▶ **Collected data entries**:
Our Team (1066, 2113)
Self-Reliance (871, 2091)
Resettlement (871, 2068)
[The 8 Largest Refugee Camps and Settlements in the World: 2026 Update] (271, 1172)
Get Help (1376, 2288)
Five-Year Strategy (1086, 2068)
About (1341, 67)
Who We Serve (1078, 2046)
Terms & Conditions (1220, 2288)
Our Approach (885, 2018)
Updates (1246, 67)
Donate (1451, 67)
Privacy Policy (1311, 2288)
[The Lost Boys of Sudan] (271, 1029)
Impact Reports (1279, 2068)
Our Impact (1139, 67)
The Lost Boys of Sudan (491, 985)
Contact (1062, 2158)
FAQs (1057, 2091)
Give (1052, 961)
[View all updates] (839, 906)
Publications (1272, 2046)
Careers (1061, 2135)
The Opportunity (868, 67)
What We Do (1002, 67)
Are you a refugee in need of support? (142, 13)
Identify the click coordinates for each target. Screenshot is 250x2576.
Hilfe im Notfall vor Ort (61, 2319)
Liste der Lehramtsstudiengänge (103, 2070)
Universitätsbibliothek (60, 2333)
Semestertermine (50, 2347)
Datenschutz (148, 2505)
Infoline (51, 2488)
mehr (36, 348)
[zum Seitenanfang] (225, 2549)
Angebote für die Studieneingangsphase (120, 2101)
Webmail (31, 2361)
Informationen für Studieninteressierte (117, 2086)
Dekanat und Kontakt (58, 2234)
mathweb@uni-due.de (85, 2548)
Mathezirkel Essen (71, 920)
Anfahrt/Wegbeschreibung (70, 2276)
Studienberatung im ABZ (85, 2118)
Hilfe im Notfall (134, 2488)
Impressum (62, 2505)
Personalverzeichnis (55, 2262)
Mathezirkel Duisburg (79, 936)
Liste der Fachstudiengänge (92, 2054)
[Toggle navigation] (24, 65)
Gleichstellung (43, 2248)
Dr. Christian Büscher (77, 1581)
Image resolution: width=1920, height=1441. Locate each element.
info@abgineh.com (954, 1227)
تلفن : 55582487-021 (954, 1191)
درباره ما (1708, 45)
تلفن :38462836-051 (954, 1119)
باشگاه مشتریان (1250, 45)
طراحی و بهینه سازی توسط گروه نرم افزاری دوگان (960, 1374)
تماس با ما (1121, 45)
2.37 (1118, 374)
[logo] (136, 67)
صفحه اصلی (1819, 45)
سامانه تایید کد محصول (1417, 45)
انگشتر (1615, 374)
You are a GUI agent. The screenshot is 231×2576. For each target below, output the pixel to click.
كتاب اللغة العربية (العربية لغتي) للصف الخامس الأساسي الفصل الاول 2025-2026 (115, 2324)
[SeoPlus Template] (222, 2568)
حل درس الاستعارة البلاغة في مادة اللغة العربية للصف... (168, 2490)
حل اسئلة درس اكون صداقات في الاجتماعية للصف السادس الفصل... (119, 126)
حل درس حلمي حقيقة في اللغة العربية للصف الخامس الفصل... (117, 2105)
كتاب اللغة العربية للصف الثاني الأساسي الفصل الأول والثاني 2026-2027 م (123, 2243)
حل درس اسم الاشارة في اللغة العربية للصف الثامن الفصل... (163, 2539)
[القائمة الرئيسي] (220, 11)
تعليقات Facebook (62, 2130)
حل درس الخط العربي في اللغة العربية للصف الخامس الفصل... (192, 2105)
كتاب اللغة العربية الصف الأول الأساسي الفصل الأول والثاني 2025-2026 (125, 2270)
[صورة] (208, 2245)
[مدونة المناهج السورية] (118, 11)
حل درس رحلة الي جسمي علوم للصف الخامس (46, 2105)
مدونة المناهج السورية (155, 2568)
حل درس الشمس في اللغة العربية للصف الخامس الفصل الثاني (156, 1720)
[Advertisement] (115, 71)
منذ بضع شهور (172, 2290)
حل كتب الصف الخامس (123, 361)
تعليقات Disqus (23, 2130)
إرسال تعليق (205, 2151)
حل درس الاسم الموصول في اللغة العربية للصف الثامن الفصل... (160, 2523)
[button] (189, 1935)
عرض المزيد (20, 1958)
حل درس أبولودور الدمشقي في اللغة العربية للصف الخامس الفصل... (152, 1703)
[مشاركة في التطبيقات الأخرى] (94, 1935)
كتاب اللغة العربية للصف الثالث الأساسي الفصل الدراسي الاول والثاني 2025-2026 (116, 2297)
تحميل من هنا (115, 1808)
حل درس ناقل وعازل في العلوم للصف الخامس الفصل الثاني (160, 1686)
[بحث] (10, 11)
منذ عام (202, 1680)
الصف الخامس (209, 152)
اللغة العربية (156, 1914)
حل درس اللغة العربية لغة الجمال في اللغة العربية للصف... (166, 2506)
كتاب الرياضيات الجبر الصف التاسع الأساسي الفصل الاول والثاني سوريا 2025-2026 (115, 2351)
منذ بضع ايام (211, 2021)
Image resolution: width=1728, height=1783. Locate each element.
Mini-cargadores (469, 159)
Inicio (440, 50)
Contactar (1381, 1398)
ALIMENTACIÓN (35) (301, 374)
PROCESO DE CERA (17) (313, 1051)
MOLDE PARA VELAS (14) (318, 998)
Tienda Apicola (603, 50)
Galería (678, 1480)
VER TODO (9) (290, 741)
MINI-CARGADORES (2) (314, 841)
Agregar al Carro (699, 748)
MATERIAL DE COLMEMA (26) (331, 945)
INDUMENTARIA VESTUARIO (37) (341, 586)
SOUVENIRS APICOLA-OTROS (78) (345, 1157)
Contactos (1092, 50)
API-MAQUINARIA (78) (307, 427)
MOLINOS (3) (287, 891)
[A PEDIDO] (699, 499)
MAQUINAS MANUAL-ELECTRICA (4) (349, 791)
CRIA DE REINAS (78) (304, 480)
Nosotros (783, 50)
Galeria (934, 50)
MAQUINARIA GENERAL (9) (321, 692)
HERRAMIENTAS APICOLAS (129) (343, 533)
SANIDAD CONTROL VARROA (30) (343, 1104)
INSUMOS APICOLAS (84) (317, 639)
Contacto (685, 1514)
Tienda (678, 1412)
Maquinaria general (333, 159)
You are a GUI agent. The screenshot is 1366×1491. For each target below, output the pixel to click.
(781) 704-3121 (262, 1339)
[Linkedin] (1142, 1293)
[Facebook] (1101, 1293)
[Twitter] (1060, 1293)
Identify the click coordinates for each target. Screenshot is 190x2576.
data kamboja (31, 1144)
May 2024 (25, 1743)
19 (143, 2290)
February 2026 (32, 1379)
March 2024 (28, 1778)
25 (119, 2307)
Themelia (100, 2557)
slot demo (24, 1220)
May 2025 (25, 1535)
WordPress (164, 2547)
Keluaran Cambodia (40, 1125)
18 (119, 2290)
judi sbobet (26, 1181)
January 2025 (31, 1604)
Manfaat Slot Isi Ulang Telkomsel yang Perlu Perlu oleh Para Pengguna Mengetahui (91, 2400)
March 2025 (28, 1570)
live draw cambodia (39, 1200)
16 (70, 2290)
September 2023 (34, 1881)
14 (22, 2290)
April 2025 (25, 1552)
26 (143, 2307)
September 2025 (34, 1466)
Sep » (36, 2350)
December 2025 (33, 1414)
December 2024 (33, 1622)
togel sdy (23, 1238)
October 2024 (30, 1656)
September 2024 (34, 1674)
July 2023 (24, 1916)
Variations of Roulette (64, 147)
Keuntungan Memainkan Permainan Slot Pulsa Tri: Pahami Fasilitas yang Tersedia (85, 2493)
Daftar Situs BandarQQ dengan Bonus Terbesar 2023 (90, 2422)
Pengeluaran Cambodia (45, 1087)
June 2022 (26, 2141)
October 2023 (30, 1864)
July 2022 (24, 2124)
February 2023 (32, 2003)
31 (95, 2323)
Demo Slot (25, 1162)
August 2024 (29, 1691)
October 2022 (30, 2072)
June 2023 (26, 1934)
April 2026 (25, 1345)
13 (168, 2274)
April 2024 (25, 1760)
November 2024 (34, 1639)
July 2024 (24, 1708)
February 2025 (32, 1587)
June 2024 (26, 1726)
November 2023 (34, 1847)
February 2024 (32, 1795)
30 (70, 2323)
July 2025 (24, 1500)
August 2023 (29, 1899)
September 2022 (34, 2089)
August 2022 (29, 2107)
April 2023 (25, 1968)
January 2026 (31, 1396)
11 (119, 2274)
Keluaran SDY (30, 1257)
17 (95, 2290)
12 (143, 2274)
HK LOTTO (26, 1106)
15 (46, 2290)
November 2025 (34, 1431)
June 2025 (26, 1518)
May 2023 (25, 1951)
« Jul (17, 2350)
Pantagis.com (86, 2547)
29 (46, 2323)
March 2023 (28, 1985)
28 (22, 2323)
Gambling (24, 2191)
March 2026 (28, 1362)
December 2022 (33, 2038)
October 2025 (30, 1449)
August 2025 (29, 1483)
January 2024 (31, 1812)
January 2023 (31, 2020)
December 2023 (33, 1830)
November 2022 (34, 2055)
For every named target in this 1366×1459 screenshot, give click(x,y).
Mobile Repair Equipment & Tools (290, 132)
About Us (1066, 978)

▶ **PROBLEM TO WORK ON**: What lines above contain the string "Mathezirkel"? Copy all of them.

▶ **COMPLETED TASK**:
Mathezirkel Essen (71, 920)
Mathezirkel Duisburg (79, 936)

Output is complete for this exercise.